We’ve done so much of which we’re now ashamed.  But worse than remembering all the shameful things we’ve done, however hard we try to forget them, is not being able to remember the reasons why we once believed we had to do them.

The article I found most interesting is about animal language.

It begins by reviewing all the rôles talking animals have played in the human imagination, from Aesop’s fables to Hollywood cartoons.  The author says animals have always talked to us, but only recently have we begun to seriously listen.

We’ve always known that other animals speak to us, but we chose not to listen for the same reason adults choose not to listen to children, men choose not to listen to women and masters choose not to listen to slaves.  How could we go on exploiting them if we took them seriously?

We also knowand have always knownthat not only are all animals sentient, but they aren’t the only sentient beings.  

What we know is what all sentient beings know.  Humans differ not only from all other animals, but from all other sentient beings, in pretending we alone are sentient.  Otherwise how could we go on exploiting them?

We don’t know enough about the beings we call living and those we call nonliving to define the difference between them, so how can we define the difference between the living beings we call sentient those we call nonsentient?  But the difference between being and nonbeing seems more important from my perspective.  No mind without body.

I think we all know that all beings are sentient to some degree—no body without mind—but we’re told that’s just sentimental anthropomorphism by those we call logical.  The reductio ad absurdum of this logic is when we're told that even we are merely meat machines because only matter is real, and mind an illusion (but whose?).

Another article was about a current television show in which animals seem human, according to the author, because they're self-destructive and know it, but can’t help themselves.  That, more than their use of language, makes these animals seem human.  

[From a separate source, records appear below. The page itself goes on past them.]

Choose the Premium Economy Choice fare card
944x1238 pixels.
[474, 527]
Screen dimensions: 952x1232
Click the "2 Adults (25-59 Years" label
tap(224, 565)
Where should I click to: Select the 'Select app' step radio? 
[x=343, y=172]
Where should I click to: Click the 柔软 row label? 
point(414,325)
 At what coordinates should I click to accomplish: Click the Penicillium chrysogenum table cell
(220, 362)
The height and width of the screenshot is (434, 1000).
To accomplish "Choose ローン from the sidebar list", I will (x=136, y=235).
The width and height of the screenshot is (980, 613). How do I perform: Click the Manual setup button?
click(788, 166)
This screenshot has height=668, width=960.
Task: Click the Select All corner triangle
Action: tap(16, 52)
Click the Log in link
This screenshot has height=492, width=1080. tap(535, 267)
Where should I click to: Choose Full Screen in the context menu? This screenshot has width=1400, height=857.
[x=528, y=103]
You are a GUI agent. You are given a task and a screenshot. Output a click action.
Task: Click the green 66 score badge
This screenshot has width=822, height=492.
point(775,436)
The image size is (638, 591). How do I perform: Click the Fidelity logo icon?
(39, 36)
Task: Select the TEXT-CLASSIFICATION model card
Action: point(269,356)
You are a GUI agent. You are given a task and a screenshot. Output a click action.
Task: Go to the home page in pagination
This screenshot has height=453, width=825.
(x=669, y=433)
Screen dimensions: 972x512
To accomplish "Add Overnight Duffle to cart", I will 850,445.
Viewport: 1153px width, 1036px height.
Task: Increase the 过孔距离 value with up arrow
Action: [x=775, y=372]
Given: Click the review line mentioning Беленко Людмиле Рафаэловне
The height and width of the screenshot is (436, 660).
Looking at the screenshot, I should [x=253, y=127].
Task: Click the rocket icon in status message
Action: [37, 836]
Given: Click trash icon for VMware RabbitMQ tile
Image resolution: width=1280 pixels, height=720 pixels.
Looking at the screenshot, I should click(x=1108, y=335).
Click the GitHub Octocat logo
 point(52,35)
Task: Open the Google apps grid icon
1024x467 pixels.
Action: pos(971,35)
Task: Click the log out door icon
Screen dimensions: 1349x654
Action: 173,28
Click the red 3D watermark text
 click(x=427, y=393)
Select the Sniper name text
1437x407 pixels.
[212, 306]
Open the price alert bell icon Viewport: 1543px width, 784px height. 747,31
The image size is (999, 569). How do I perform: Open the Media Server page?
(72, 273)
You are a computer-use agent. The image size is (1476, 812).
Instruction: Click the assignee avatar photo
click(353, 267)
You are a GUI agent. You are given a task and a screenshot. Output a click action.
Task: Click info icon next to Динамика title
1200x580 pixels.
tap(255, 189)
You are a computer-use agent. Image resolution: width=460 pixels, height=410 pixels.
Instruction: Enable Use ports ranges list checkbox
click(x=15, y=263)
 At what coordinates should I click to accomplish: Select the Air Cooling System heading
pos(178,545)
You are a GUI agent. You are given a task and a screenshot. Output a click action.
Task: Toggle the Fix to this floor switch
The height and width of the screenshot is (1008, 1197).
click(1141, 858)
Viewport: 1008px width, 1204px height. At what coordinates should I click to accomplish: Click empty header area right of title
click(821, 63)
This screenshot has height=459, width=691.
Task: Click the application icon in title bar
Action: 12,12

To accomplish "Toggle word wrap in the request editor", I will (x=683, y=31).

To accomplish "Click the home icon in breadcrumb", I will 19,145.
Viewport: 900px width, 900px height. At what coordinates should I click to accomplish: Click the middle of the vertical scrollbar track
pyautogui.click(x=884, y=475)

Unlike most animal languages, the primary goal of human language is not the communication of what we know, but of what we learn.  Knowing what we knowwhat all sentient beings know—doesn't make us human.  The delusion that only we are sentient enables us to pretend we're human.  And in order to sustain that delusion we must be surrounded by other, equally deluded beings.  We learn their language, say what they say and pretend to believe what they pretend to believe.  All animals speak, but only we learn to speak as actors do, impersonating the people we pretend to be.

Monday, August 10, 2020

Two Hundred and Fifty Five

What we want is a safe place.  But there's no such place, no home for us in this world of change.  We wander through it a while, trying to find our way; but there is no way unless and until we make one.  Whether or not we do, all our journeys still end the same way, with all we were and all we've done gone as if we'd never been.